Они с Гургином заходили в лавки, приценивались к товарам, причем поэт то и дело яростно торговался из-за какой-нибудь безделицы вроде бронзовой пряжки или вышитого кисета. Гургин больше молчал, лишь время от времени бросал язвительные реплики, хмурясь и норовя уйти — чем сбивал цену ничуть не хуже, а то и лучше Абу-т-Тайиба. Такой Гургин нравился поэту куда больше, и вскоре он проникся к старцу искренней симпатией: спутник из жреца получился хоть куда!
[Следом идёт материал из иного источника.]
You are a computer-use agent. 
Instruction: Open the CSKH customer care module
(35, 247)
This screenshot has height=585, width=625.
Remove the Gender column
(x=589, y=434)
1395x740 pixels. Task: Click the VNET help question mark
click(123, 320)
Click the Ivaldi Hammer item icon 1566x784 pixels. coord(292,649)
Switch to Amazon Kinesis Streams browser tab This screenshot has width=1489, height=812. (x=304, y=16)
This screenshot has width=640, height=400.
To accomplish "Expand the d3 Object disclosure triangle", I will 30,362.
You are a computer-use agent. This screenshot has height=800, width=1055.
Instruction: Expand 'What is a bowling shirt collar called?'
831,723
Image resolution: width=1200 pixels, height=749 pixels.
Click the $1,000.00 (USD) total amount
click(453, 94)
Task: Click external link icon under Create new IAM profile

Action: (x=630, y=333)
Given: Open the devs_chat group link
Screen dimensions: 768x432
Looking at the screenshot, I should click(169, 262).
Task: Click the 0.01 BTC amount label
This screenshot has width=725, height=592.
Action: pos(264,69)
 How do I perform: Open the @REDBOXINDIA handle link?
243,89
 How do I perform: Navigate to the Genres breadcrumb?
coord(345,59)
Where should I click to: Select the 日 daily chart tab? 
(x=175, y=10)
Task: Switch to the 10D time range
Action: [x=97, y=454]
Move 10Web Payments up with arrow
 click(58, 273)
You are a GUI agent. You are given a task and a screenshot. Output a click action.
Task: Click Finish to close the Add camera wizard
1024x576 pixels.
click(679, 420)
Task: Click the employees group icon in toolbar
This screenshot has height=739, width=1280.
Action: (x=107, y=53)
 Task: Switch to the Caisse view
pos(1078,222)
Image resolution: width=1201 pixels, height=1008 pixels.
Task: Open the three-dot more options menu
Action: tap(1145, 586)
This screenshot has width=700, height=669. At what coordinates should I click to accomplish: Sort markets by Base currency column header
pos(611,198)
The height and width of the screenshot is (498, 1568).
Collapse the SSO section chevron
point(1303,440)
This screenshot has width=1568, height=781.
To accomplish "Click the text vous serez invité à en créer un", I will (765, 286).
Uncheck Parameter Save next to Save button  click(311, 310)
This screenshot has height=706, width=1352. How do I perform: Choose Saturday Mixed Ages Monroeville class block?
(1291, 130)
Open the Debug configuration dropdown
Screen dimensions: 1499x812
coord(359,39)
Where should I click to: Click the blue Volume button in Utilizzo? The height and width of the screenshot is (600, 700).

За словом в сапог не лезет!
Как подменили человека…
Абу-т-Тайиб захлебывался от любопытства: новый город, новые люди, обычаи — много ли увидишь и поймешь, проезжая по улицам со свитой? Совсем другое дело — надев личину, окунуться в водоворот жизни, захлебнуться им, впустить в себя! Поражало одно: общее вежество, будто не в толпе идешь, а на занятиях по грамматике сидишь. Никто локтем не толкнет, на ногу не наступит, не облает вслед…
Едва шах успел подумать об этом, как пропахший требухой мясник с серьгой в ухе налетел на него, чуть не сбив наземь.
— Неча под ногами путаться! — осклабился детина, дохнув перегаром; и поперся себе дальше, расталкивая прохожих.
На мгновение Абу-т-Тайибу почудилось, что грубость мясника показная. Впрочем, отчего бы ей и не быть показной?! Особенно если детина входит в число квартальных заправил, и сохранять лицо для него важней, нежели для шаха! Поэт ухмыльнулся, чем весьма изумил зевак, ожидавших драки, потер ушибленный бок и отправился дальше в сопровождении невозмутимого Гургина.
Чайхана, куда они ввалились заморить червячка, мало отличалась от своих басрийских и куфийских сестер. Чадный воздух был пропитан ароматами горелого масла, пряностей, чеснока и лука; обжигаясь, Абу-т-Тайиб глотал похлебку с мясом и хлебом, и она казалась ему вкуснее самых изысканных яств.
Даром, что ли, пророк сказал о такой похлебке: «Превосходство ее над иными кушаньями подобно превосходству моей младшей и любимой жены над прочими женщинами!»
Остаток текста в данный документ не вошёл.